Does this scenario sound familiar? In a popular uprising, voters rally behind an insurgent outsider candidate. The establishment panics and tries to quash the outsider’s campaign. But voters are undeterred, rallying around their candidate by the tens of thousands and leading him to an upstart victory.

Bernie Sanders? Donald Trump?

Nope.

I’m talking about a professional hockey player named John Scott.

For those who don’t follow hockey, Scott is a National Hockey League enforcer who was elected in a grass-roots revolution as captain of the Pacific Division team in the 2016 NHL All-Star Game.

Scott’s not the kind of player you normally see at the league’s annual skills competition. He’s what known in the hockey world as a “goon.”

In nine NHL seasons, he had just five goals and six assists — not exactly an all-star record. But fans love players like Scott for the grit he brings to the game. And the other all-stars love players like Scott because he’s the guy on the ice who keeps them safe when other teams cross the line trying to stop them from scoring. Mess with superstar Patrick Kane, and you get to meet John Scott — up close and personal.

When the grass-roots campaign to elect him an all-star captain began, Scott had a very un-Trump response. He urged fans not to vote for him, saying there were more deserving players.

His humility only inspired the fans to rally around him all the more. When it became clear he was going to win, Scott said he was pressured by the league to turn the honor down.
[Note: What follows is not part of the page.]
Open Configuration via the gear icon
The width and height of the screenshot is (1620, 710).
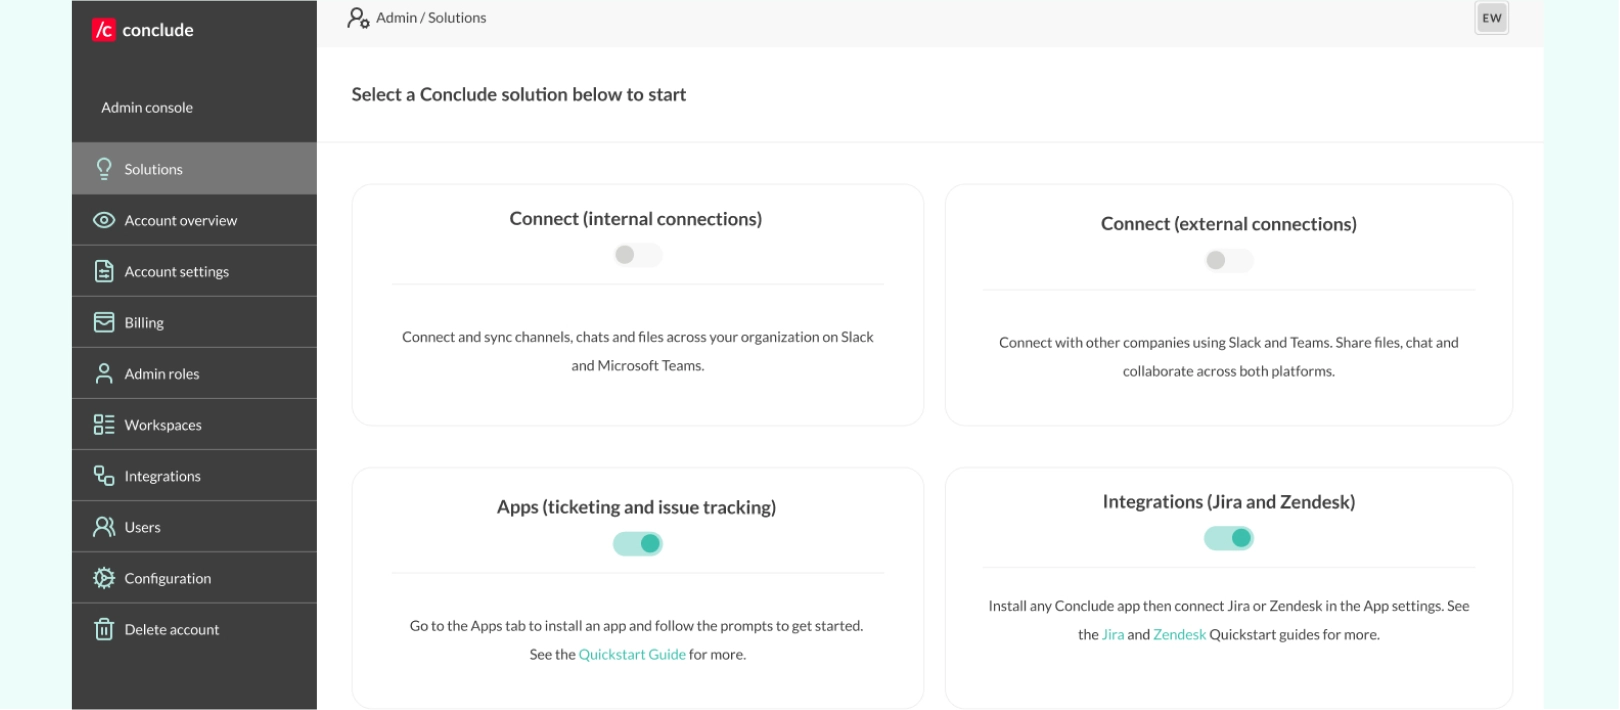pos(103,577)
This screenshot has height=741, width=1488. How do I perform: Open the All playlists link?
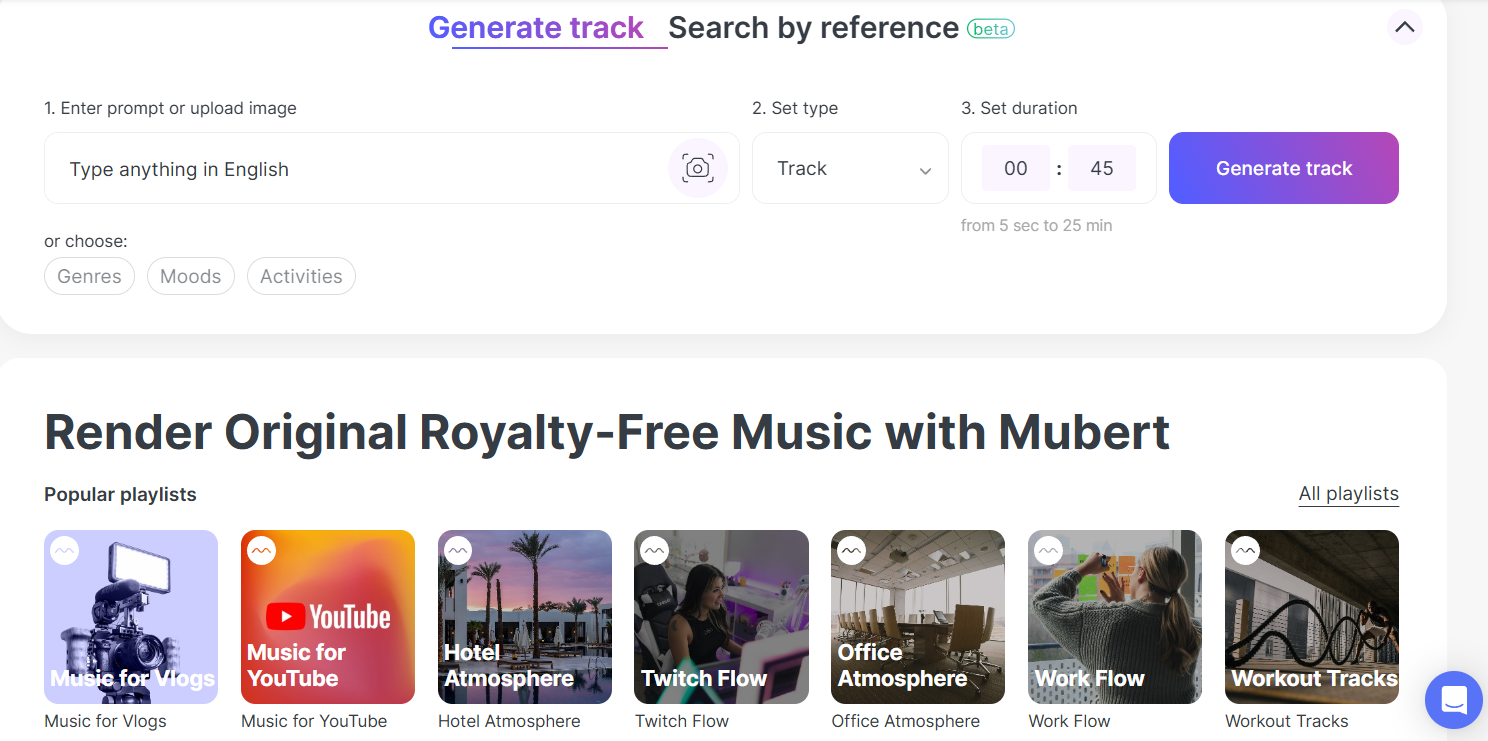click(1348, 493)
In a moving article for The Players’ Tribune, Scott recalls: “They didn’t mince words — ‘This is not a game for you, John’ — but I understood all the same. Honestly, on some level, I agreed . . . One of the reasons I’ve made it as long as I have in the league is because I specifically know I’m not an All-Star.”

Then came the words that changed his mind. Scott said a league official asked him: “Do you think this is something your kids would be proud of?”
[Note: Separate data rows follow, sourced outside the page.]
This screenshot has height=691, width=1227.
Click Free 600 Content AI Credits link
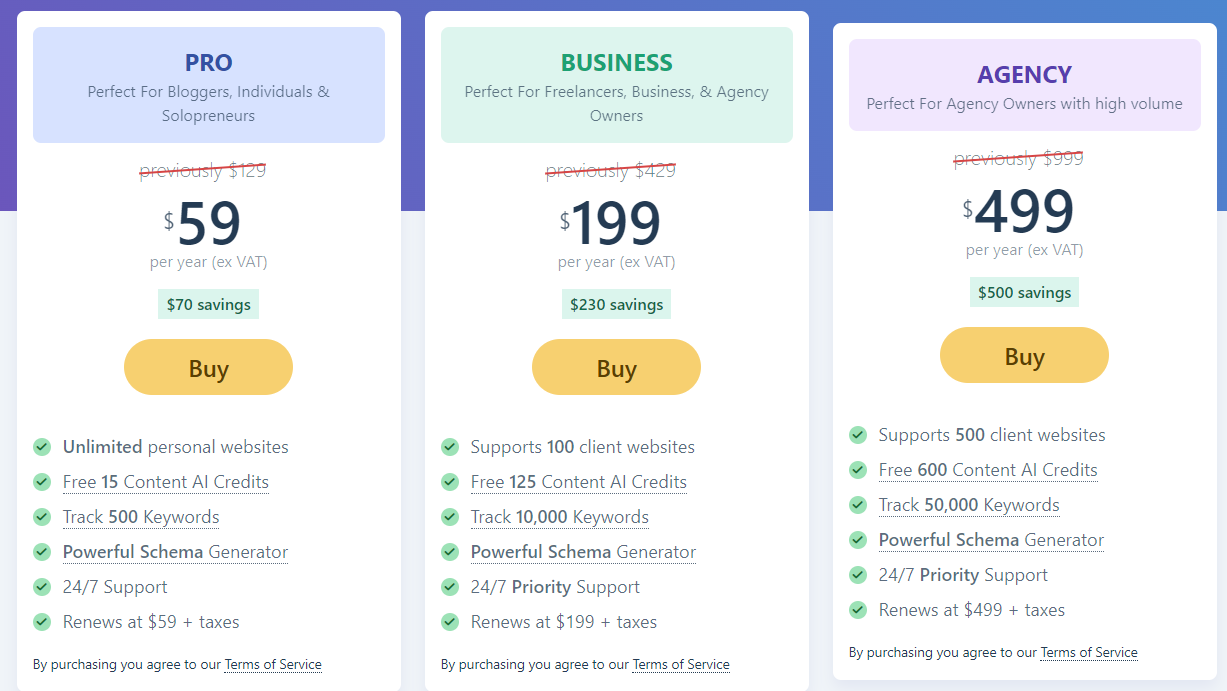click(x=988, y=470)
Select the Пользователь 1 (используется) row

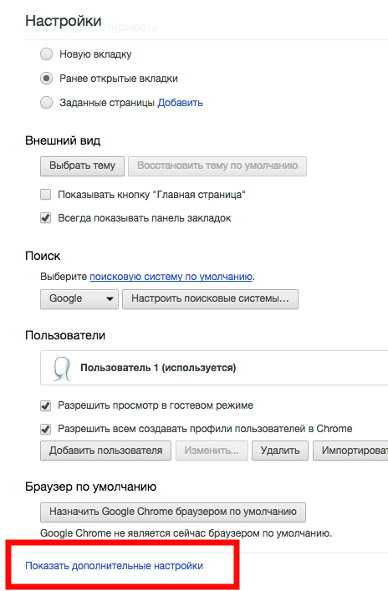tap(214, 367)
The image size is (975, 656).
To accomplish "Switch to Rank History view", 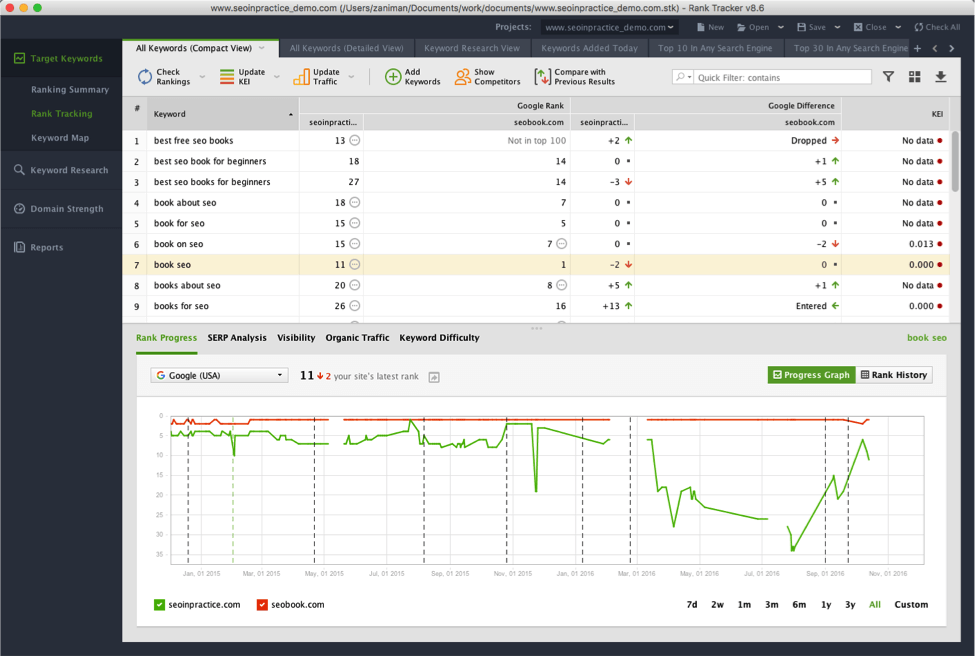I will 894,375.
“That was it, right there. That was the moment they lost me,” he writes.

The league had crossed the line. You might say it was not treating him “fairly.”

Scott decided to play. But then came an unexpected setback: He was traded from the Arizona Coyotes to the Montreal Canadiens, who promptly sent him to the minor leagues.

Now the league had a pretext to stop him: How could Scott play in the NHL All-Star Game when he wasn’t even playing in the NHL? But as fan outrage grew, the league establishment finally woke up and figured out that it was alienating its own base. It listened to the voice of the people and did the right thing.

Long story short, John Scott played in the All-Star Game Sunday night. On the ice with the league’s elite in an unforgiving three-on-three format, Scott’s detractors expected him to embarrass himself. Instead, the opposite happened. Scott scored two goals.

Every time he hit the ice, the building erupted into chants of “MVP! MVP!” He captained his team to victory, and the fans spoke once again — voting him in as a write-in candidate for the game’s most valuable player. The superstars hoisted him on their shoulders and skated him around the ice in triumph.

And his kids were never more proud of their dad.

There’s a lesson here. Many Americans, like hockey fans, are in an anti-establishment mood. And they’re expressing their frustrations at the polls. On the left and right, they’re rallying around candidates like Sanders and Trump precisely because they do not “belong” in the political all-star game.

We’ll soon find out whether Bernie Sanders or Donald Trump has a John Scott moment tonight in Iowa. Even if they do, it may not last. On Monday morning, the NHL All-Star Game MVP was headed to remote Newfoundland to join his minor league team.

But in sending John Scott to the All-Star Game, NHL fans sent a clear message to the establishment: You don’t run this show. We do.

The hockey establishment finally got the message. It’s time for the political establishment in Washington to do the same.